Qué se pide »
Reúne, copiándolas, todas las líneas del listado en las que aparece la palabra "what". Ten en cuenta la distinción entre mayúsculas y minúsculas.

Datos del problema »
<<<<

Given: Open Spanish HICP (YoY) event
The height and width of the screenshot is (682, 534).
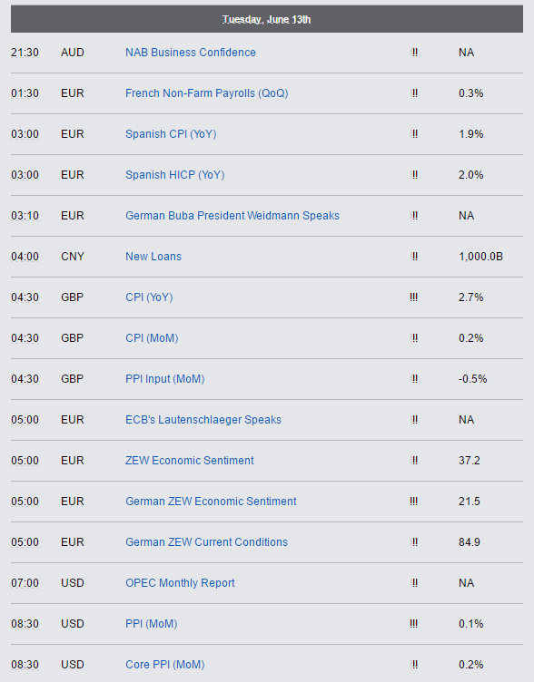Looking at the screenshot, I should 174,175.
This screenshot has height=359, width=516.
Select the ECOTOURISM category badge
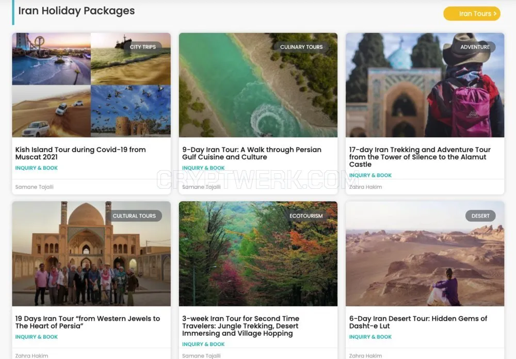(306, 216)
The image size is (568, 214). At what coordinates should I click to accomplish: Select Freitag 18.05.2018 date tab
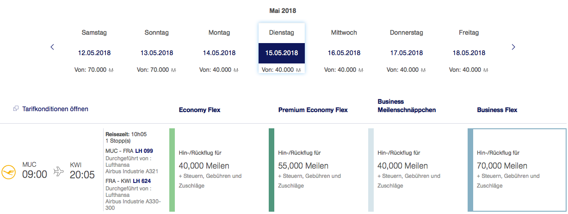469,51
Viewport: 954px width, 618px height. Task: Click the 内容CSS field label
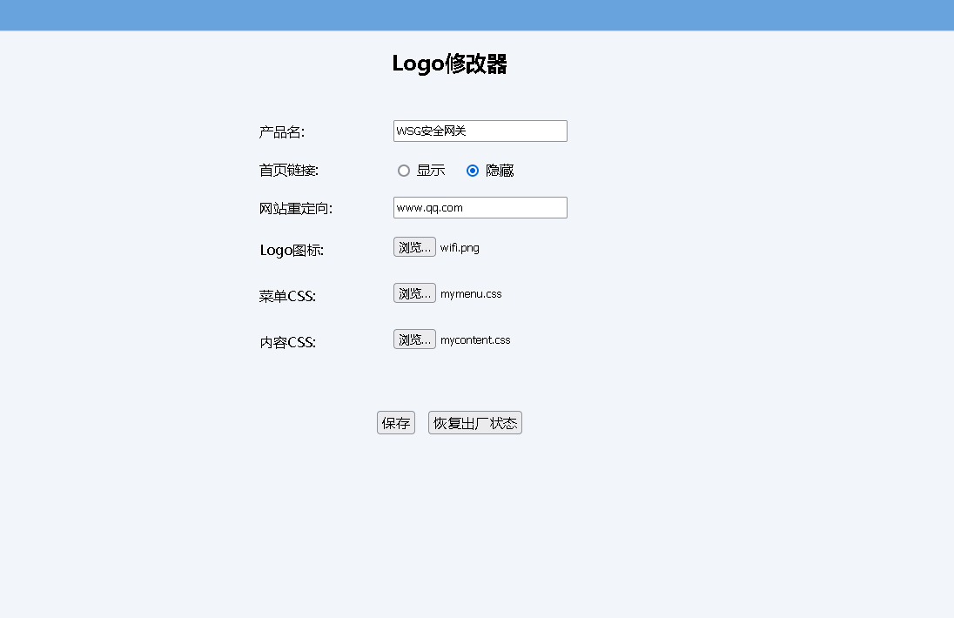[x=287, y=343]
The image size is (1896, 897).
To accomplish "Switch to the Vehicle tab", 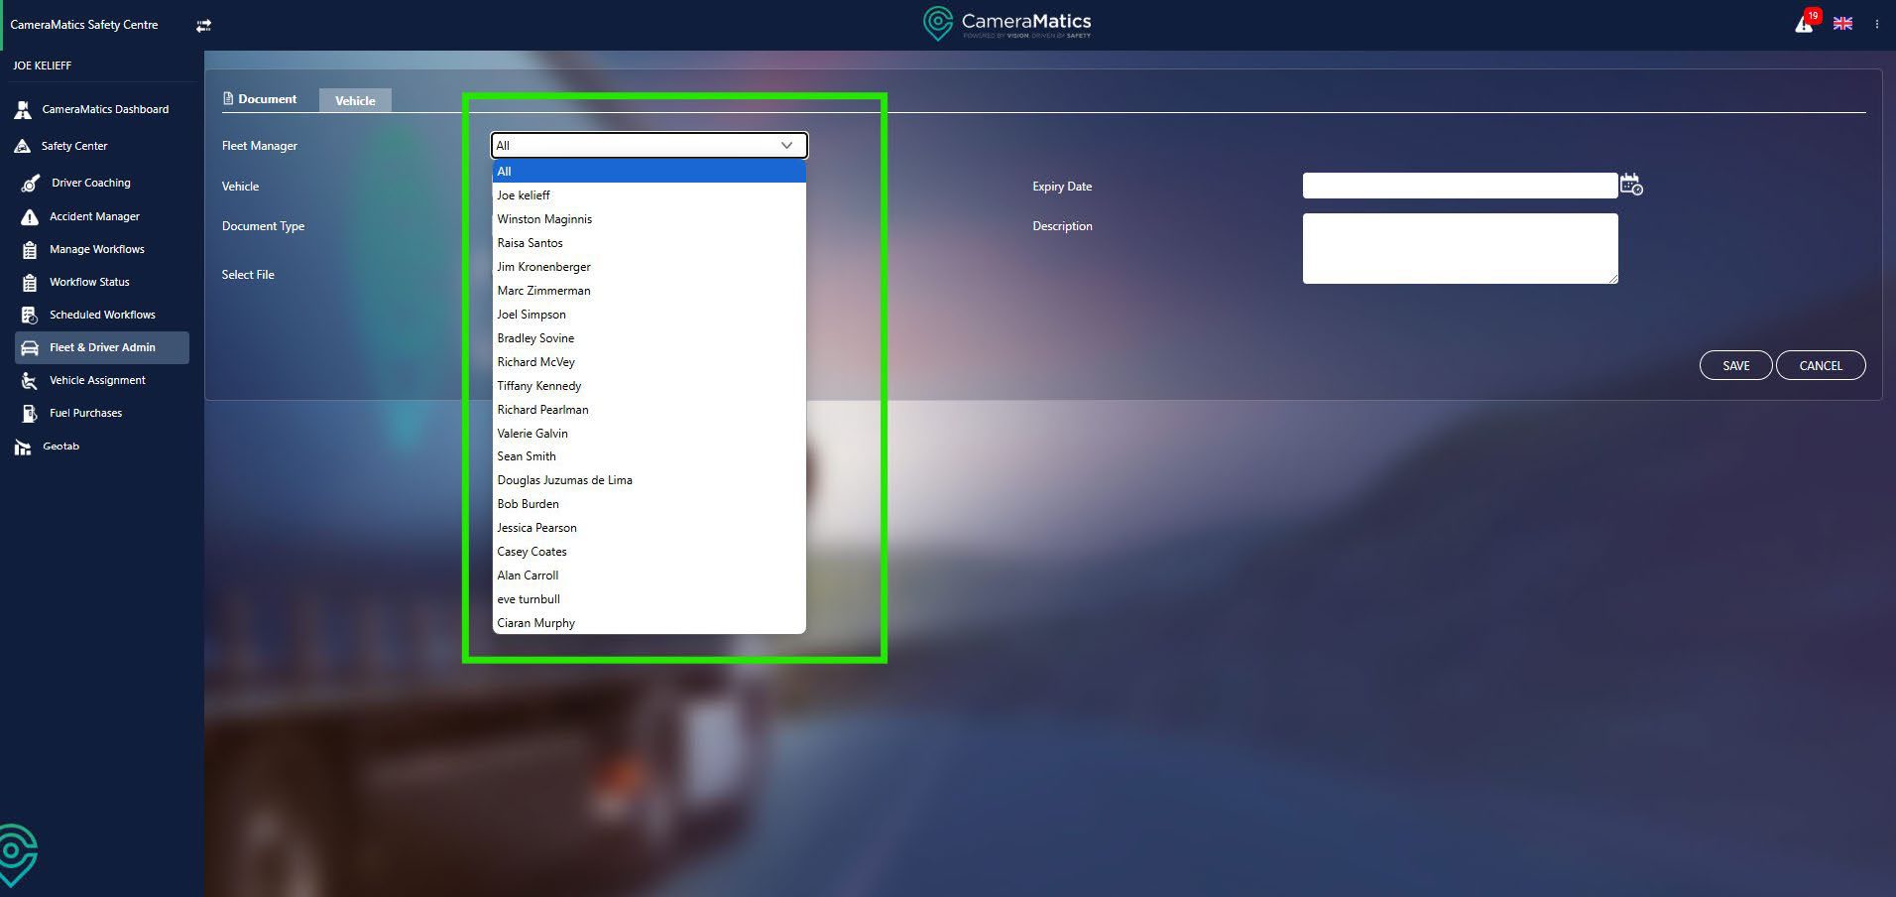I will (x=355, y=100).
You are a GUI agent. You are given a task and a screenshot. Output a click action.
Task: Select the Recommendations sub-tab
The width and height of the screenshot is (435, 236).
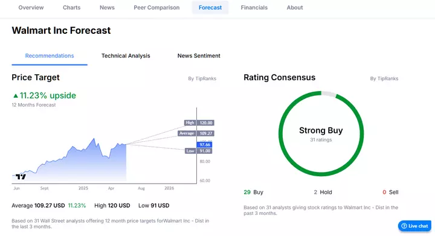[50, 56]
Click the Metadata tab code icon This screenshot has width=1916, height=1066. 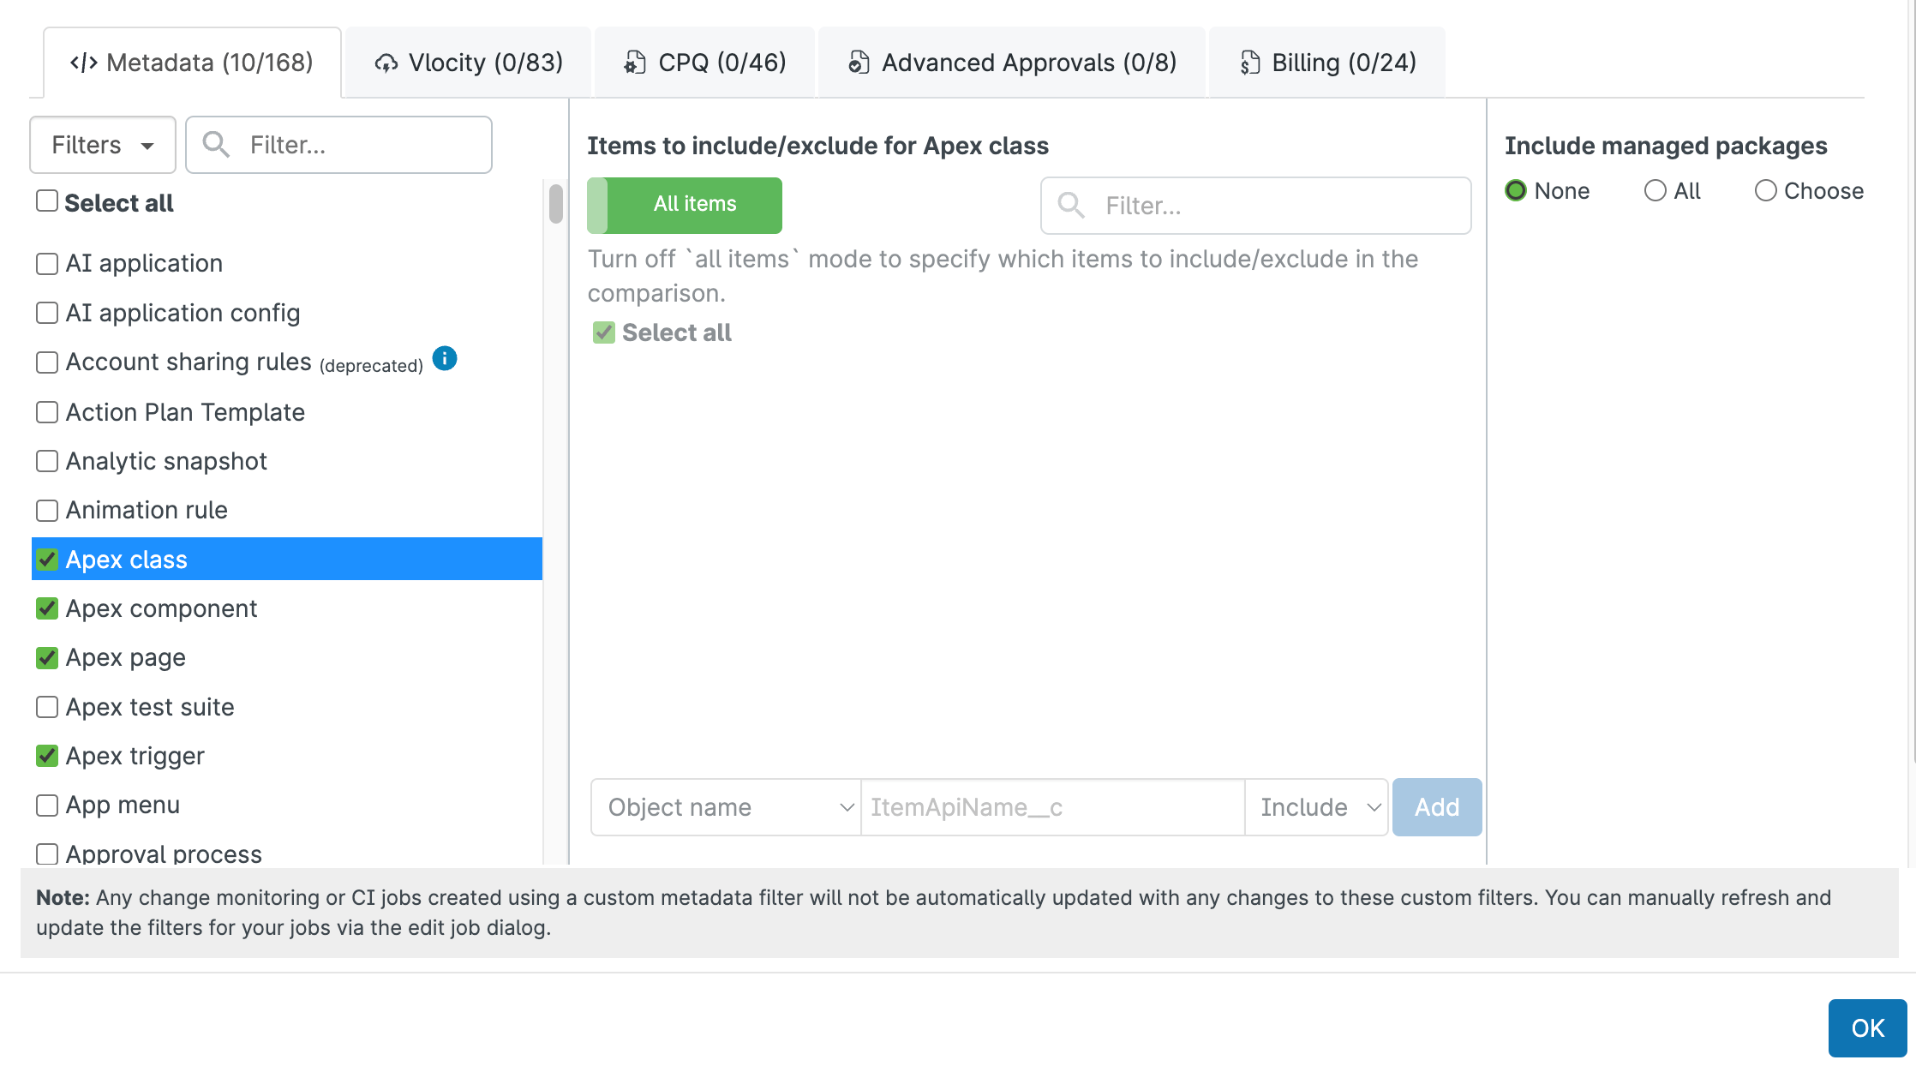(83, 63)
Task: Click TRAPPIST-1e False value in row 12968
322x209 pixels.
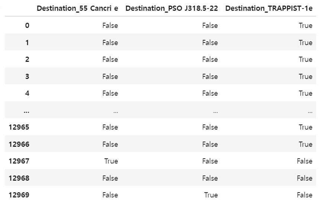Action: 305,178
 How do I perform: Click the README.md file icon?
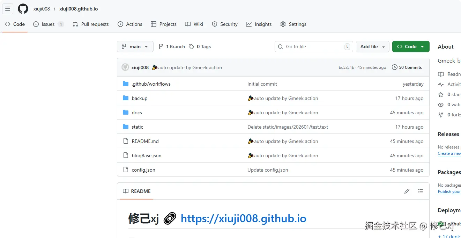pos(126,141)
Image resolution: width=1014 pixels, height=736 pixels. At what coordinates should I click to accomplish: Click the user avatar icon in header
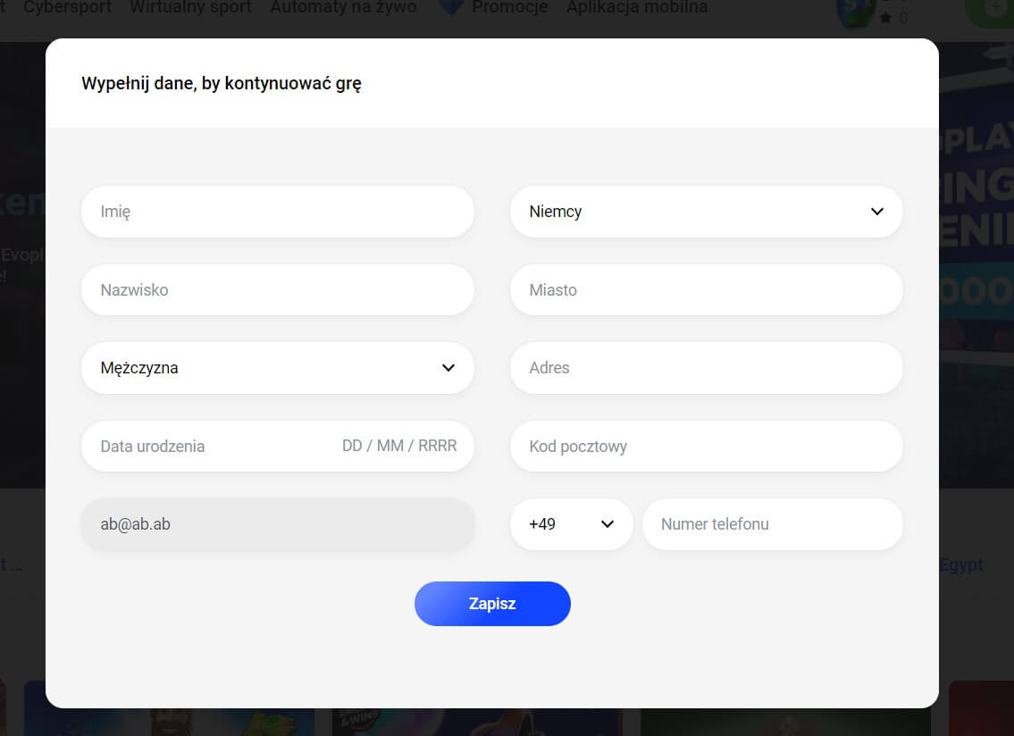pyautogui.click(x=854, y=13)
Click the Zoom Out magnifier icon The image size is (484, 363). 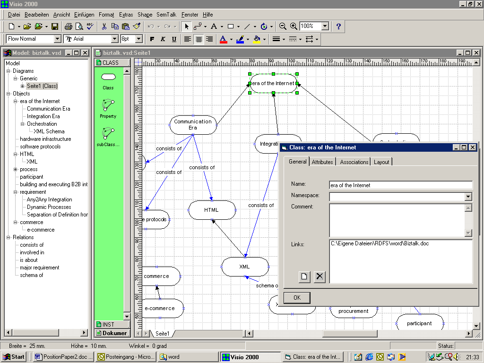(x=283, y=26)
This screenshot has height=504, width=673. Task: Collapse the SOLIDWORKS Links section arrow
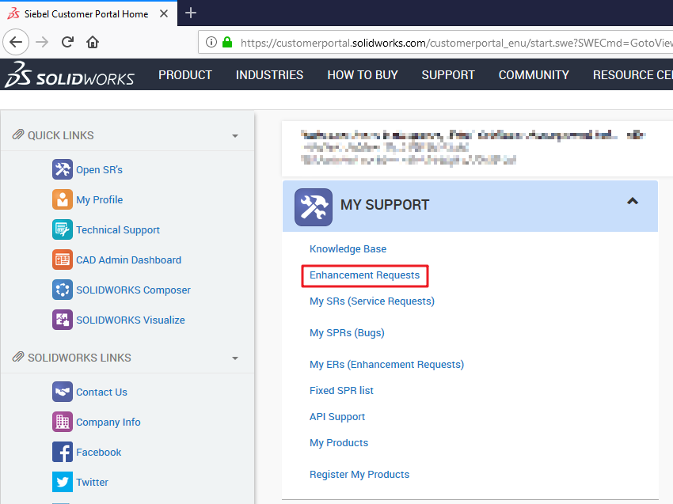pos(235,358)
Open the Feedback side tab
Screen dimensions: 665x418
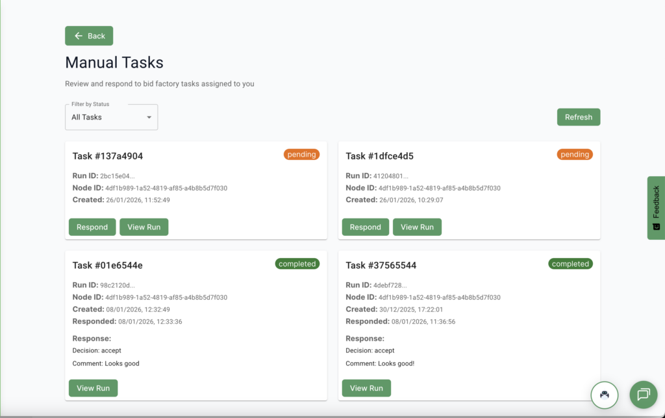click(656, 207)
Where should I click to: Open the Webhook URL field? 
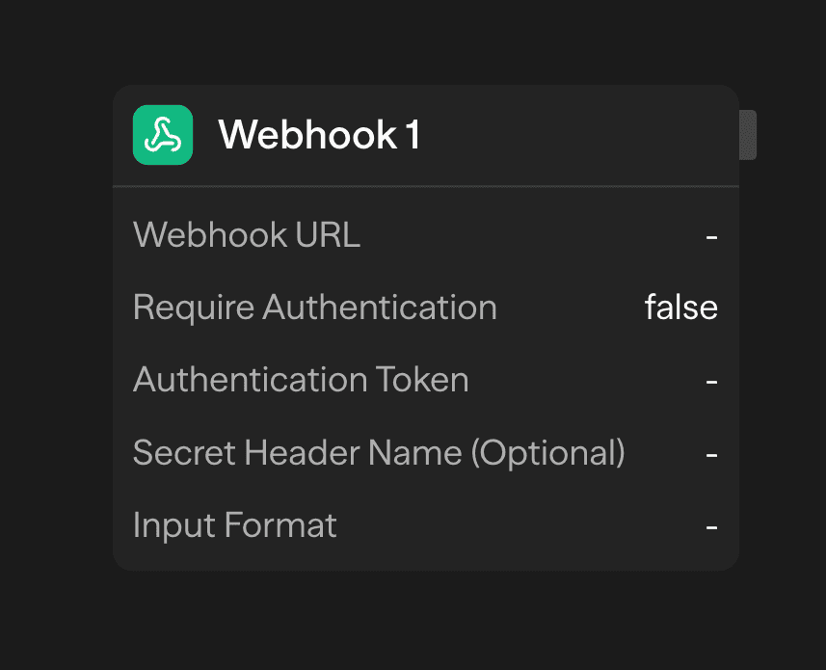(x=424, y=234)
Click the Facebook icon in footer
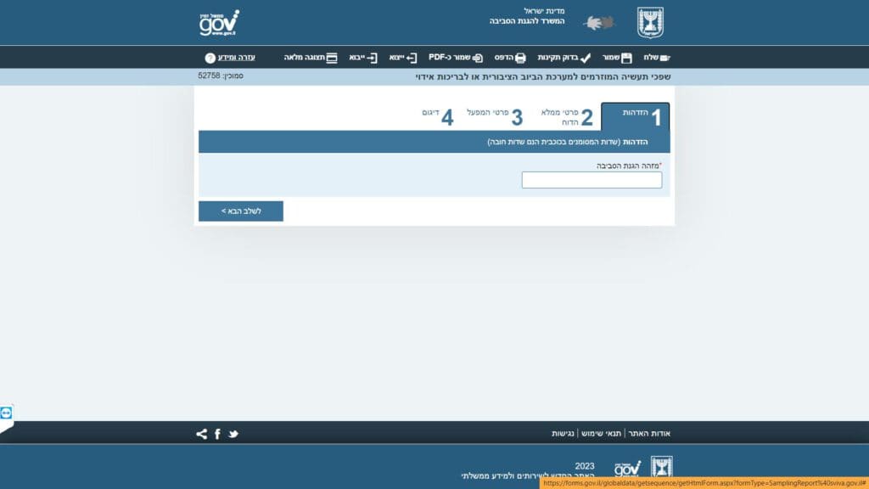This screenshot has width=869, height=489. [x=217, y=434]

>>>>

Solución del problema »
The image size is (568, 214). At what coordinates should I click to accomplish: Select Freitag 18.05.2018 date tab
Image resolution: width=1014 pixels, height=736 pixels. At what coordinates should I click to accomplish: Click the user avatar icon in header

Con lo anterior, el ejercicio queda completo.